Microsoft is no stranger to the enterprise. It’s been doing it for over 30 years. But what is a challenge, is Microsoft is a technology company that interfaces primarily with IT. This is the group that traditionally believes their job ends at deployment. Social Business on the other hand is a space where deployment is the easy part. Getting business people to leverage technology to do things differently is really hard. The limited success of Microsoft Dynamics is one example of what happens when Microsoft tries to interface directly with the business.
In many companies, the relationship between the business and IT is strained at best, but even in companies where the relationship is good, it’s unclear whether IT has the expertise or capability to drive social adoption within a company. This is for many reasons:
- Engineers and Technologists generally don’t understand business priorities
- The project becomes the focus, not the business objective
- Lack of talent coming into IT due to out-sourcing and off-shoring
- Isolation from the business
- Operational focus on efficiency (cost)
Additionally, IT has not been the role model for adopting the changes that social implies. IT is already dealing with numerous challenges that prevent them from being an effective force for adoption:
- Fear of the cloud (Job security/control)
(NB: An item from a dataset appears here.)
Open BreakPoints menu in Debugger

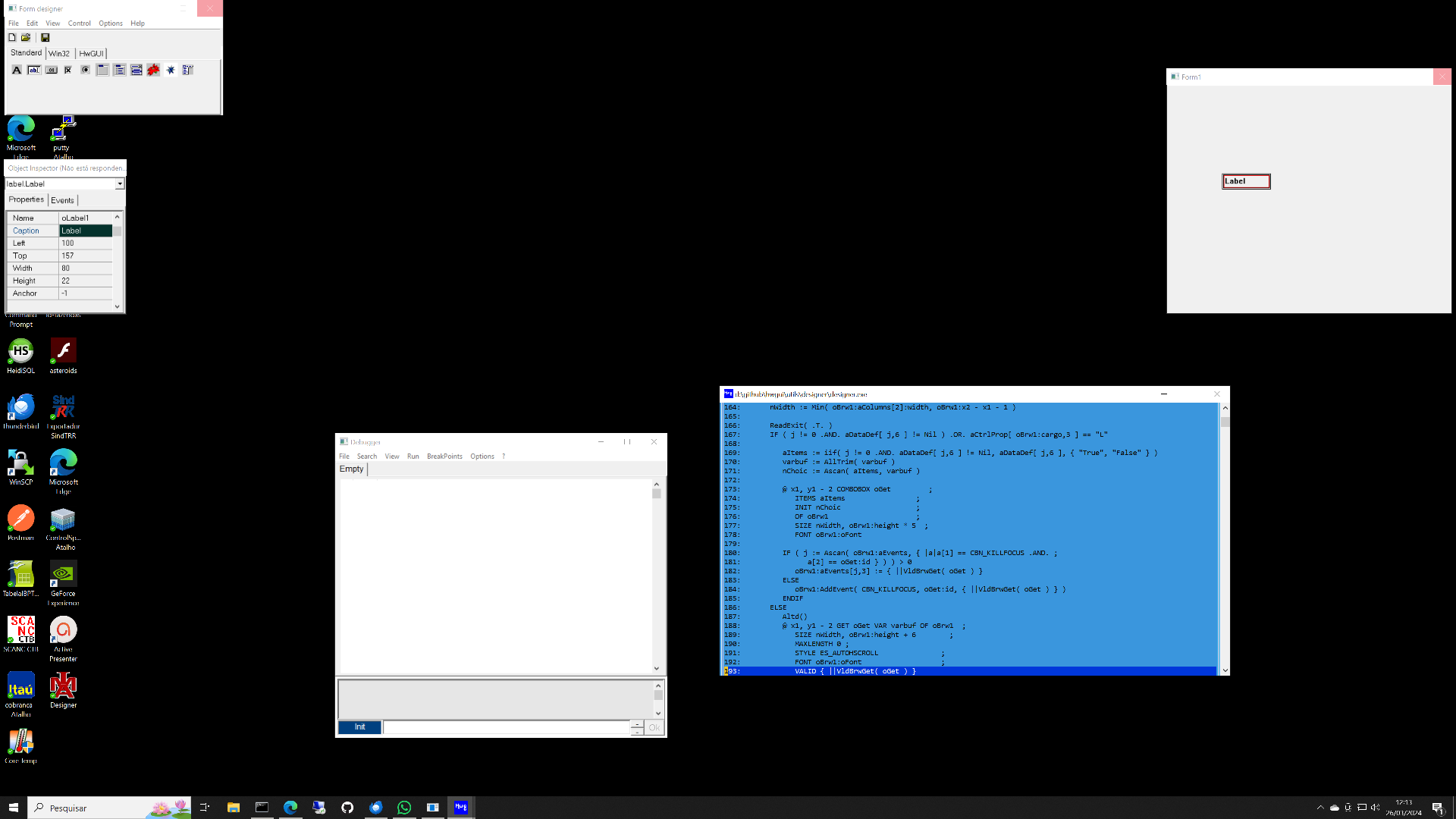click(444, 457)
- Loss of influence/control by IT Executives (Klout)
- Consumerization (keeping pace with end-user expectations)
- Architectures vs. productivity (Usability)
As people who know and follow me already understand, I’m very optimistic about the social business space. Social has the potential to connect the lot of pieces in Microsoft’s offering and finally make social business mainstream, but the one big mistake that can be made is that this is thought of as just a piece of “infrastructure” (like e-mail). To be successful, organizations not only need to focus on the technology but more importantly the culture, behaviors and change inside the organization. It’s not about doing social, it’s understanding the changes that your want or need to make in your business and how social enables it and then, most importantly, making it happen.
I don’t believe the greatest challenge for Microsoft will be its customers or the market; I believe the biggest challenge for Microsoft will be Microsoft. Will the company that originated the term “Eating your own dog food” be able to successfully implement an internal social network that leads to change inside the company? By most accounts, the culture inside Microsoft is secretive and asocial. Will they be able to embrace the openness of a social platform internally? Perhaps this in part is why OfficeTalk never saw the light of day. Having personally seen the challenges of introducing change inside a large technology organization (Alcatel-Lucent), I expect that there’s going to be quite a battle internally between the people who want change and the people who don’t. It will take some very talented and tenacious people who understand social and the change behind it to help drive this shift internally with the right support for this stand a chance.
It’s too early to predict what’s going to happen, but like its solutions, it’s not over once it’s deployed (or acquired in this case). The real challenge only begins after the deal is done.